Not tried the Sprenger ones, would have done if hadn't got the ones I have. They look lovely and I'm sure would be a great help.

Emmm, have you tried taking Cortaflex? My chiro recommends it, you need the one with "HLA" added. I certainly know if I forget to take it every day, so not just in the mind.


----------



## fruity (6 March 2011)

Oooh havn't thought of the endurance ones,could use them for hacking/long rides and use normal ones for comps. Am hoping to get another anglo arab soon and will be aiming to do Endurance GB so worth getting some anyway for that in mind. Thanks will take a look.


----------



## jroz (6 March 2011)

Do these feel odd at first when you use them? I've contemplated getting them for myself before, but didn't know how they'd be!


----------



## Dandycandy (6 March 2011)

sprengers are great but my mate got a pair of dever flexi ones from trot2 and they are like a cheaper version. might be worth a try before you shell out.


----------



## spacefaer (6 March 2011)

Love them!! 

I've got a pair of Sprenger and also a pair of William Funnel flexi irons  - they make a huge difference to my knees/ankles after a long day in the saddle - not so much that I notice riding in them, but I really notice if I ride in a plain (non bendy) pair.

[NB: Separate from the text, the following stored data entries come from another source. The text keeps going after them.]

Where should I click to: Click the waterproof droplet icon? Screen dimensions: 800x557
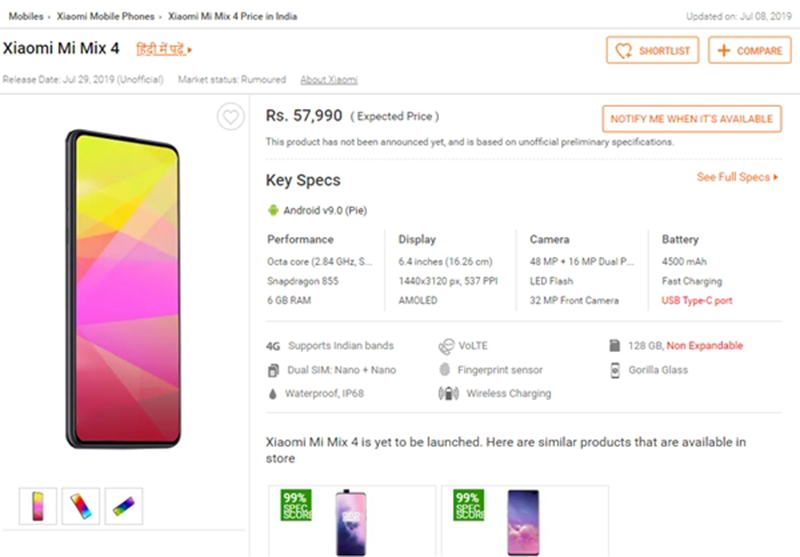272,394
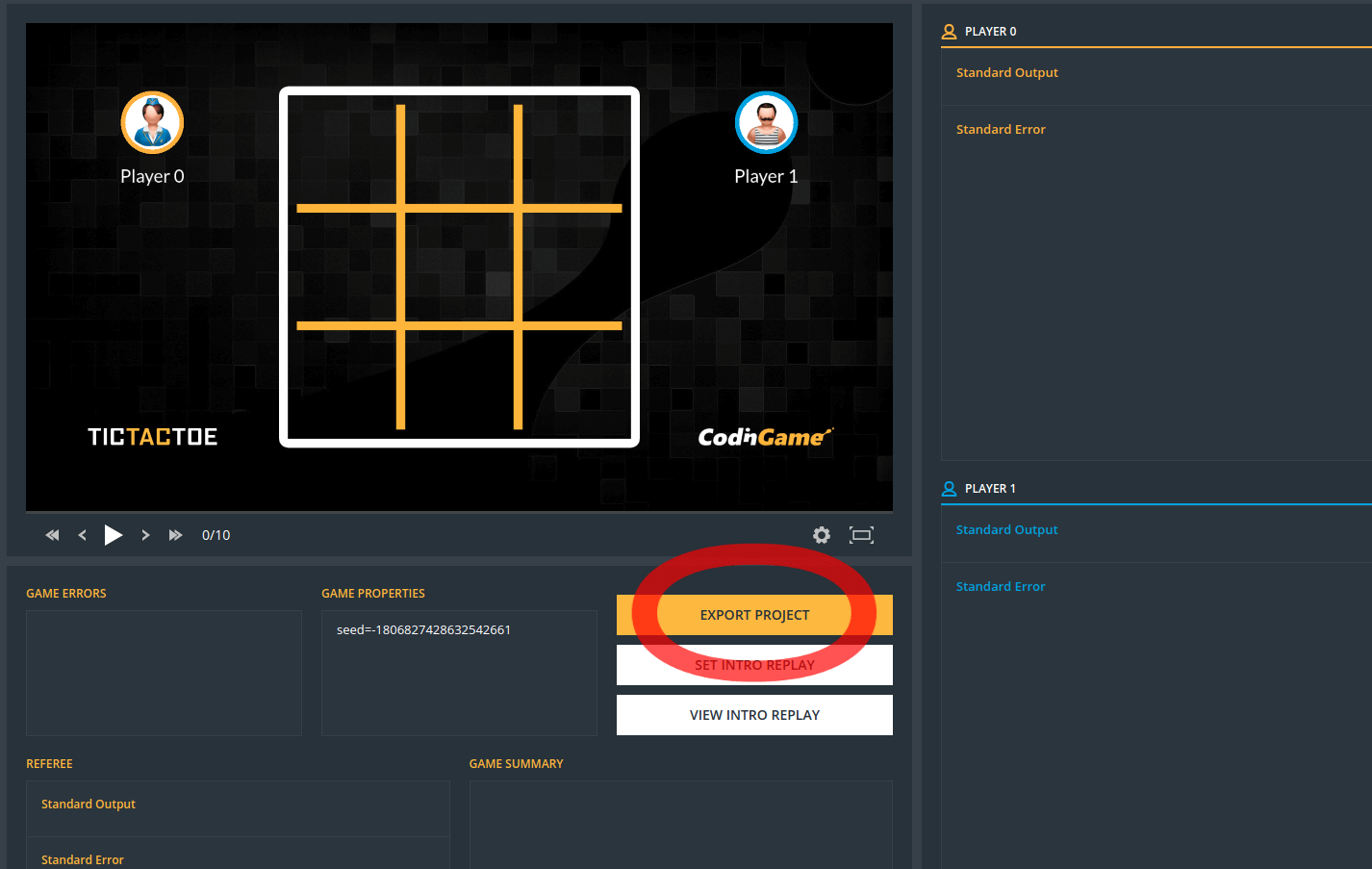Toggle fullscreen mode for the game viewer
Screen dimensions: 1372x869
861,535
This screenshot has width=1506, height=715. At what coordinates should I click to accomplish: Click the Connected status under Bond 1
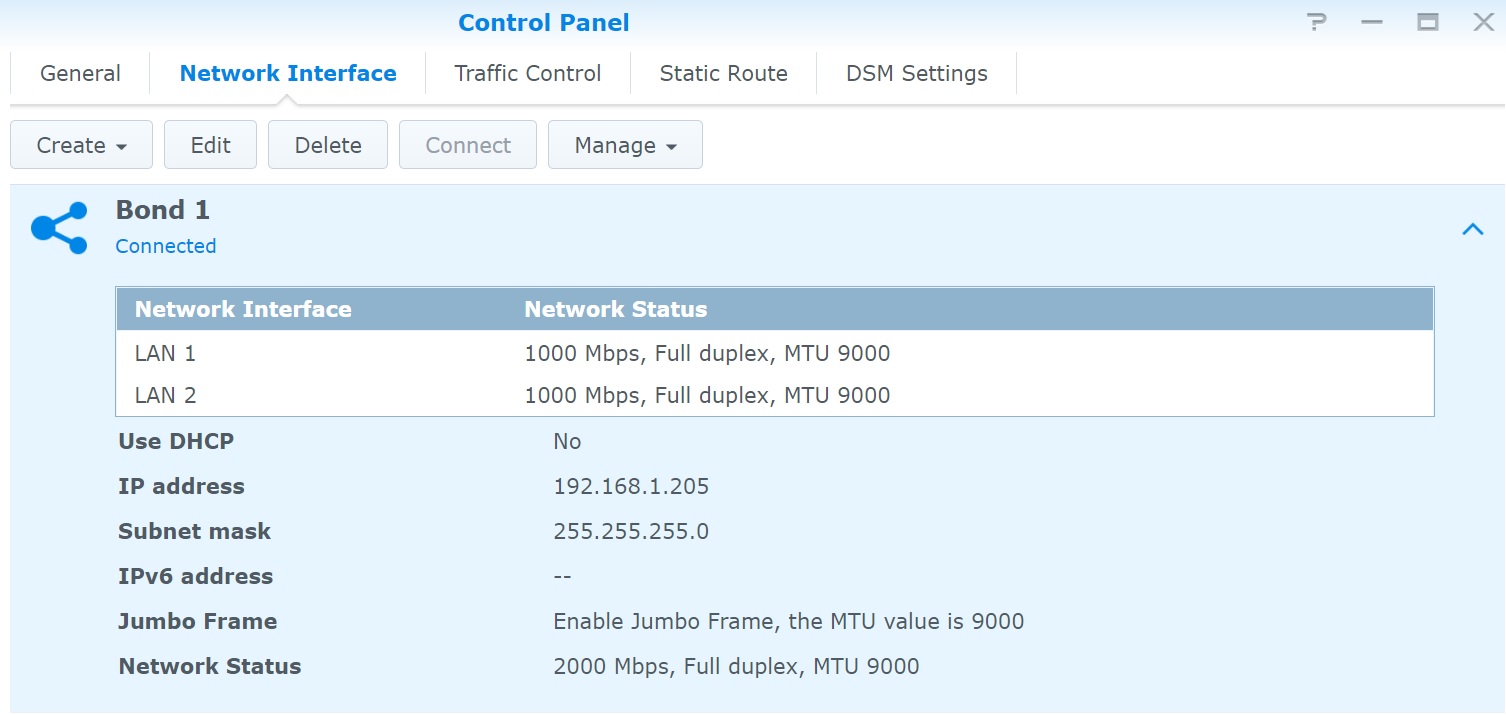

OP - have you tried acupuncture for swollen/sore joints? I had a really bad knee from a fall this summer (got bucked off onto my bent knee) which left loads of fluid under and around my kneecap.  Got acupuncture and the swelling's gone


----------



## Angelbones (6 March 2011)

I'm 44 and have just had to give up riding as need two replacement knees. For the past couple of years, when my knees were incredibly bad, I used the Sprenger ones and I found them really good. They do seem big, and for some reason they don't sit straight under my foot, but they did ease my pain considerably - until of course I dismounted when my knees vanished and I'd hit the deck on my backside


----------



## Randonneuse (6 March 2011)

Hello,

Have a look at the French Stirrups K'vall, they are a bit cheaper than Sprengers and weird looking but apparently they are great! 
(I have only just ordered a cheap-ish pair of flexi stirrups from Frogpool Manor, should be receiving them this week. If they don't do the job, I'll be investing in the K'vall!-they also have a video on their website)


----------



## PennyJ (6 March 2011)

We have some, I have no idea what make they are (bought at a tack sale for £15) but they are great.  the only thing is they are quite heavy.  I am seriously considering getting a pair of the sprenger ones as a result of how these ones have been.  The only other thing about these ones is they have a sloping tread on them, I don't know if that would make a difference or not.  

Definitely no aching ankles or knees any more since I've had these, I used to be in something approaching agony before we got them.


----------



## fruity (6 March 2011)

Thanks guys for your help,i am in quite a bit of pain and the knees are keeping me awake at night now so v much willing to do whatever it takes to relieve them! Which ones are the heavy ones? i once rode a friends horse that had the heavy ones and wern't all that keen as they wiggled a bit too much,i want a bit of give but not too much,the thorowgood ones look to be a little too bendy! 

these are bizarre but look v comfy! 

http://www.kvall.fr/index.php?lang=en&menuclick=383&PHPSESSID=d862cb05a3bf8a3a46064a189b1b6aef

also totally forgot what width i am,have small size 5 feet,any odeas what irons i should get? 4 and a half rings a bell?


----------



## scrumpyjackles (6 March 2011)

i will never use flexi stirrups again  !!!!!!!!!!!

was on the gallops with my horse getting him hunting fit - when suddenly the joint went and the whole bottom part of stirrup came away !!! (managed to stay on and eventually stop) i had only had them a year ! not impressed ! all though they were lovely to ride with


----------



## Luci07 (6 March 2011)

I have sprengers for all my saddles and they are considerably older than a year so the previous poster must have been very unlucky! I also have bad knees having (thanks to horses) knackered ligaments etc. I did borrow a friends look a likes but they didn't help. Can you borrow some to test drive before parting with your money? They work for me but might not be the answer for you!


----------



## K27 (7 March 2011)

I swear by the Sprenger stirrups too! (the copies aren't so good) have had mine for years now and worth every penny!


----------



## fruity (7 March 2011)

Right am going to bite the bullet and just go for the Sprengers,that way you get what you pay for?! not so sure on the copy versions,will treat myself to a early birthday present. Thanks everyone for you help and advice.


----------



## Fairy Dust (7 March 2011)

Def def recommend the sprengers!! I had a knee op in October (should be riding really!!) and am already back doing everything from hacking to xc schooling. They really release pressure on the knees.... def worth the money IMO


----------



## s4sugar (7 March 2011)

I've tried Sprengers and a knock off that looked similar but these are what I find help most -

http://www.decathlon.co.uk/EN/reflex-stirrups-85935466/

This photo may show them better-






That is a pound coin and the footplate flexes but the sides are stable. I found this better for my dodgy ankle than the sideways flex of the Sprengers.


----------